Sound Poetry for Many Reasons June 9, 1980

Many people view sound poetry as a true artistic movement. They demonstrate its universality by pointing to onomatopoeia in Aristophanes and to the magic words of many primal cultures. They show how the medium began to develop in the West, first through Rimbaud and Mallarme and then through Joyce and Stein, how it achieved classic statements in the ‘Ursonata’ of Kurt Schwitters (1921-’32) and the ‘Geographical Fugue’ of Ernst Toch (1930), how this led in the ’50s to the electronic word manipulations of Henri Chopin, the shrieks and cries of Francois Dufrene, the orderly sequences of Brion Gysin, and the tape collages of Bernard Heidsieck, and how the work of these European artists has created a major medium that has attracted artists as diverse and important as Milton Babbitt, John Cage, Glenn Gould, Jackson Mac Low, Meredith Monk and Claes Oldenburg.

It seems to me that sound poetry is largely a coincidence. I just don’t see many causal relationships in this historical sequence. Instead, it appears that a whole lot of artists coming from a whole lot of places, driven by a whole lot of motivations, have just happened to end up in more or less the same general area. Some are poets who have grown tired of the printed page and would like their art to be, once again, an aural medium. Some are composers who have grown tired of the song form and seek new ways of working with language. Some are singers who want to expand the vocal vocabulary, just as others have sought new ways of playing the piano or the flute. Some like to work in recording studios and find speech sounds more interesting than other sounds. Some want to mix languages or create new ones. Others want to make certain esoteric literary ideas more rhythmic, more dramatic, or more accessible. Others have mystical inclinations and wish to create incantations of one sort or another. Still others seem driven largely by social ideas. They see no reason why spoken poetry should always be a solo art, and seek ways of writing material that will allow several speakers to participate.

In other words, sound poetry is not a proper artistic movement at all, but rather a hodgepodge of almost contradictory motivations and intentions which have all just happened to coincide in a nebulous area lying somewhere on the fringes of traditional literary and musical forms. Yet despite the disunity, and perhaps partly because of it, this nonmovement is more interesting than most movements, and it has been generating a lot of activity. This spring some 50 artists participated in the International Sound Poetry Festival, an annual event which is usually held in Europe, but which this year took place at the Kitchen and at Washington Square Methodist Church. I attended three of the 10 festival programs and heard several performances which have stuck in my mind, and which demonstrate a few of the many types of work now going on under the general heading of sound poetry.

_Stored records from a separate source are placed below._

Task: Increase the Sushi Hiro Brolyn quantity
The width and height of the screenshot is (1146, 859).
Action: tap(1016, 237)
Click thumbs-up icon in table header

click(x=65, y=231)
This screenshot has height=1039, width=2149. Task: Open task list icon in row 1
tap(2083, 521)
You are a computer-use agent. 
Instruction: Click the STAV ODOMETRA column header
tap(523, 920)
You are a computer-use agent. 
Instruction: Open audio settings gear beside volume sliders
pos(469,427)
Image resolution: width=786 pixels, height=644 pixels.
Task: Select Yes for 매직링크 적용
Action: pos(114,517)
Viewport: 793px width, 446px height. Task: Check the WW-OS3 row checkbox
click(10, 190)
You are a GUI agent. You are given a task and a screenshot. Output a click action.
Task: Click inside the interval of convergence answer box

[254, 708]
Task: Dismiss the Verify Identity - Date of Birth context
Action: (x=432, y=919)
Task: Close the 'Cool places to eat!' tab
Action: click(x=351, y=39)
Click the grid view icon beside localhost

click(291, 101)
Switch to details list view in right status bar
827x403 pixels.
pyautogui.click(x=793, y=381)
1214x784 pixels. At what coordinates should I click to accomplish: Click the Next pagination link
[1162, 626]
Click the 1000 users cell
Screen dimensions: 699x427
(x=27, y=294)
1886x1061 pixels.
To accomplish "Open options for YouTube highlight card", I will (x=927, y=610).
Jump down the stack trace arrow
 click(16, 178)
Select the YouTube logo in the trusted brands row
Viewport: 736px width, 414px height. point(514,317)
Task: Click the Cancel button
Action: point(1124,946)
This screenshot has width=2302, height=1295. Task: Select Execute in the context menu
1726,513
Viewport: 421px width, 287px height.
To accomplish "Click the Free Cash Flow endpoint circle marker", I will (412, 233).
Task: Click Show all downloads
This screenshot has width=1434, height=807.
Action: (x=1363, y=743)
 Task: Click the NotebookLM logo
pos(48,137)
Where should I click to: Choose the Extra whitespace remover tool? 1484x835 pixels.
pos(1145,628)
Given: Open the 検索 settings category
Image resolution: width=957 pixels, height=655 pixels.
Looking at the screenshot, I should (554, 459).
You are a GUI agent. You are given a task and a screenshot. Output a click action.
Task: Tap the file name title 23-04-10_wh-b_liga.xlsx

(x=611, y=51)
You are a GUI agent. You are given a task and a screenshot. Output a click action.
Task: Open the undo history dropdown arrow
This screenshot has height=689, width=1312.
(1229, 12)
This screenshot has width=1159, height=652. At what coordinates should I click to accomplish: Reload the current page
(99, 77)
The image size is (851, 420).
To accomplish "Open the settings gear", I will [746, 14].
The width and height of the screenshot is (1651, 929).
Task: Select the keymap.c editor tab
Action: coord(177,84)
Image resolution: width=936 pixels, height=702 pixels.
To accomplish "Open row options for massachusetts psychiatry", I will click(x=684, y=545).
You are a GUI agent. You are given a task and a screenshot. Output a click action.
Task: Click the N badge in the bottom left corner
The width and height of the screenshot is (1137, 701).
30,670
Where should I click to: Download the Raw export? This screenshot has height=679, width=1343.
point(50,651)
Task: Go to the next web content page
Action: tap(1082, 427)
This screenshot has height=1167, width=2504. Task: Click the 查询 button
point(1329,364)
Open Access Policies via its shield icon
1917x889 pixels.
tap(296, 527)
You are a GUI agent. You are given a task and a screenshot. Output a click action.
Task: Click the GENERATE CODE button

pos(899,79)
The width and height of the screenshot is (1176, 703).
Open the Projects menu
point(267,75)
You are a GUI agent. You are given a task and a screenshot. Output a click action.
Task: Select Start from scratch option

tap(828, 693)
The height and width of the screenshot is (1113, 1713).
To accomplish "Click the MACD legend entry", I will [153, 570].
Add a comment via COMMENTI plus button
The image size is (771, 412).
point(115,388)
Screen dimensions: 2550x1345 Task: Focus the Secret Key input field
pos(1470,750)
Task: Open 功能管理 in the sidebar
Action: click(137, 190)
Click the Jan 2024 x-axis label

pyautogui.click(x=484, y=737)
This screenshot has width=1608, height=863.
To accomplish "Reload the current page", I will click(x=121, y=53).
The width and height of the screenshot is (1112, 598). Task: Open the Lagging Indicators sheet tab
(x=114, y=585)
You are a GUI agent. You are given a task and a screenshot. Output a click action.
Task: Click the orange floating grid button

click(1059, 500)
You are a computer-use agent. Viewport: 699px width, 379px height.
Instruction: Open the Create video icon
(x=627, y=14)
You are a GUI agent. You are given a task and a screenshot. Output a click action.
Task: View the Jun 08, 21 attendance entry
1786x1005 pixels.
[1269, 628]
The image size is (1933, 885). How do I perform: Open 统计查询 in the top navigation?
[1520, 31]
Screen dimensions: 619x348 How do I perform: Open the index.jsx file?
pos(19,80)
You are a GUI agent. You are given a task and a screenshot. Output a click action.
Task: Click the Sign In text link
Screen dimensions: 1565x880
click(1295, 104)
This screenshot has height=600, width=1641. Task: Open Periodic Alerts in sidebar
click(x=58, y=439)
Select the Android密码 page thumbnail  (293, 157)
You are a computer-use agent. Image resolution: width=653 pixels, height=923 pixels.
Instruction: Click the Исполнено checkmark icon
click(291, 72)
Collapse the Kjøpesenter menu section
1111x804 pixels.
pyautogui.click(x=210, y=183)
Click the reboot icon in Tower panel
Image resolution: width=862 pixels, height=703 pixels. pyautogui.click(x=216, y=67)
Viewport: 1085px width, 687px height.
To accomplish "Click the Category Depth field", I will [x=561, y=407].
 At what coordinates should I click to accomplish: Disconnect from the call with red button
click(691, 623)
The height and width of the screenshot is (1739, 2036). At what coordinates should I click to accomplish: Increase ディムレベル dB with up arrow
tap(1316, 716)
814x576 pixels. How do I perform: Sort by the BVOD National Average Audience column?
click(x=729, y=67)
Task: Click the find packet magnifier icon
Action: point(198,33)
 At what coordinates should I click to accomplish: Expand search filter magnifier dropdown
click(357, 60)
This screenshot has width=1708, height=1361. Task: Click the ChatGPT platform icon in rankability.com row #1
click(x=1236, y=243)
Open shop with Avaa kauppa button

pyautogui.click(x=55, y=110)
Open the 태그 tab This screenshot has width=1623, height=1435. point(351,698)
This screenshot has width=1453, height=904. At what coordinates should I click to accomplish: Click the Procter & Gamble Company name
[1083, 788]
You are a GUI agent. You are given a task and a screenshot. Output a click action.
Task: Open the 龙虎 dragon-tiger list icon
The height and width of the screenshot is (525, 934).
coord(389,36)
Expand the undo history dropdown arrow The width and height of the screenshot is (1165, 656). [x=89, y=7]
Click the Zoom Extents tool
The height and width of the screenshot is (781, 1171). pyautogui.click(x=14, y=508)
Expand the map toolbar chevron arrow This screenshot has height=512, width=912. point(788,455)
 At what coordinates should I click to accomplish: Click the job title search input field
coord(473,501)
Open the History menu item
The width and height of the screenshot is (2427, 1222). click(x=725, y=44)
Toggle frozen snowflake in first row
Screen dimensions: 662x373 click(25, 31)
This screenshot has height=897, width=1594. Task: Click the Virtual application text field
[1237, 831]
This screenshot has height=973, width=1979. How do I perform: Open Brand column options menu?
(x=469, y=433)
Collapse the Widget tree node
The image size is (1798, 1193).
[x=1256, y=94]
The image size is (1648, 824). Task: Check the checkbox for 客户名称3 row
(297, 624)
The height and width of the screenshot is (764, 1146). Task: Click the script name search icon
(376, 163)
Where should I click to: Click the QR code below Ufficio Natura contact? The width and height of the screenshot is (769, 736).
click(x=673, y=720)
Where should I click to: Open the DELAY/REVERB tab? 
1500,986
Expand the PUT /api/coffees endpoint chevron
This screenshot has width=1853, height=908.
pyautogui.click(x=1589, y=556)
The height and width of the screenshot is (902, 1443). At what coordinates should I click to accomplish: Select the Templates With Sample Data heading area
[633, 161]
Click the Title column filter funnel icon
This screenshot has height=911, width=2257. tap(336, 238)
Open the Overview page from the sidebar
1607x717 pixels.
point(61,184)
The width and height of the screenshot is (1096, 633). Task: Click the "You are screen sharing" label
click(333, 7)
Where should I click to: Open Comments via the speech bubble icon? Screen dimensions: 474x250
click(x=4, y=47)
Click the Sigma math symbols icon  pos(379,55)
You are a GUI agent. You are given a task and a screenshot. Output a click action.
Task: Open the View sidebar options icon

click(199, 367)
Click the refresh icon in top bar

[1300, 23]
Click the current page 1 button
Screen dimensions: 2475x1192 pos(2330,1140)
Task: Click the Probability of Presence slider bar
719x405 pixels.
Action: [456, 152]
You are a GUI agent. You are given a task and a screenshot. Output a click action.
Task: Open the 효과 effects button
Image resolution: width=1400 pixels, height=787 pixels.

Armand Schwerner and Charles Stein contributed a lively segment one evening. They alternately played clarinets and spoke nonverbal lines, and they worked together well, largely in an improvisatory way. What particularly interested me was the way their performance shifted from purely musical material to linguistic sections, and sometimes to theatrical moments in which I began to see them as characters having a strange dialogue.

Kenneth King is one of my favorite dancers, and he danced a bit

in his presentation, but the point here was his sound poetry. His tongue twisters can be delightful, and he produced one line that I found myself reciting for several days. ‘Sarah and Clara slept on the Sahara.’ Try saying it out loud a few times. It demonstrates, I think, the basic appeal of much sound poetry.

Jerome Rothenberg presented some of his ‘Horse Songs,’ which are translations of works by Navajo musician Frank Mitchell. I find these chants, usually accompanied by a small percussion instrument, appealing not only as ethnological studies, but also in their own right. And Rothenberg sings them well. This kind of cross-cultural work also contributes to the good cause of breaking down Western ethnocentrism.

Courtenay P. Graham-Gazaway improvised odd semiverbal sounds through a microphone to the accompaniment of pretty color slides, mostly of nature. Some listeners apparently found her work naive, but I was touched at several points by the dramatic implications of her vocal inflection and the obvious sincerity of her highly personal sounds.

Mary Ellen Solt is a master of concrete poetry. Her visual poems are graphically impeccable and logically rigorous, and they convey stimulating images as well, but her ear is not as acute as her eye. Her attempts to realize some of her work with voices and instruments came off as pale reflections of the visual versions. Still, I was glad to be able to hear her work as well as see it. I should also mention Sten Hanson, a Swedish artist whose work reflects the high-quality multichannel recorded approach to sound poetry that has evolved in European electronic music studios, and Bob Cobbing, an older British participant whose way of putting together a poem with audience participation was quite appealing, even though the results did not sound very good.